Family Tree Research When Ancestors Have Common Names
Are you having trouble finding birth records for family members who have very common names? Have you tried to figure out which ones belong to you and which don’t using the census data but just can’t be sure you have the right people?
Often, when you can’t find records for a person, it can pay to take a step
back and sort of zoom out from concentrating on the one we can’t find.
By this I am suggesting that you take a look at that person’s siblings, if they
have any of course, and identify where theses other children of the parents of your difficult forebear were born. Once you have done this, you may be able to then trace the parents back.
It is worth looking at the census records for the streets around where your ancestor lived as sometimes families occupied houses quite near to each other. Sometimes they can even be living in the same road. Maybe clues can be had from investigating these parallel lines to your direct branch in the family tree.
It could be that you will need to go and search the Parish Registers in the County Record Office, for where your ancestor came from, to see if there are any leads to be had by looking at the microfilmed copies of the parish church records.
I have found that many of my ancestors were simply called John Thorn, which is pretty common in Devon!
I was in luck getting back one generation because my 3 x great-grandfather at least had a middle name of Branton. On doing some delving I found out that this was in fact his mother’s maiden name so I could find his parent’s marriage.

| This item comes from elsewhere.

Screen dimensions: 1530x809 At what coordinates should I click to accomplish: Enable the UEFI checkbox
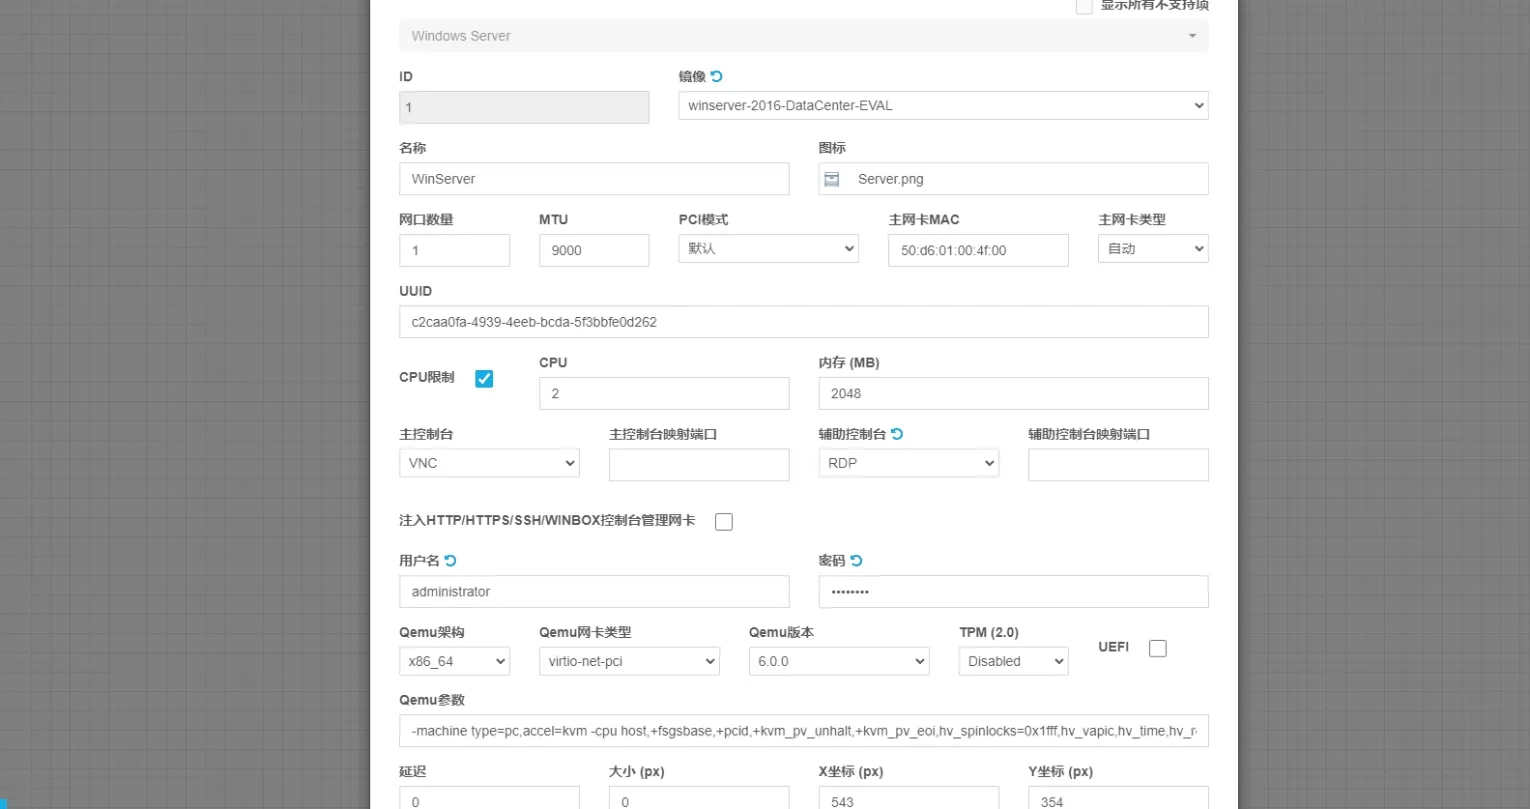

But John Branton Thorn’s father was simply called John Thorn (with no middle name) and he married Sarah Branton in a city centre church in Plymouth. The records that I have seen of the Parish register do not say that he was “of that parish” and indeed omit to say from which parish he was from at all!
I have had to put him on the back burner and concentrate on other lines in my tree, until I can find the time to go to Plymouth and check the primary source of-line records in the Record Office, such as the Bishop’s Transcripts etc.
Good luck in your research into ancestors with common names.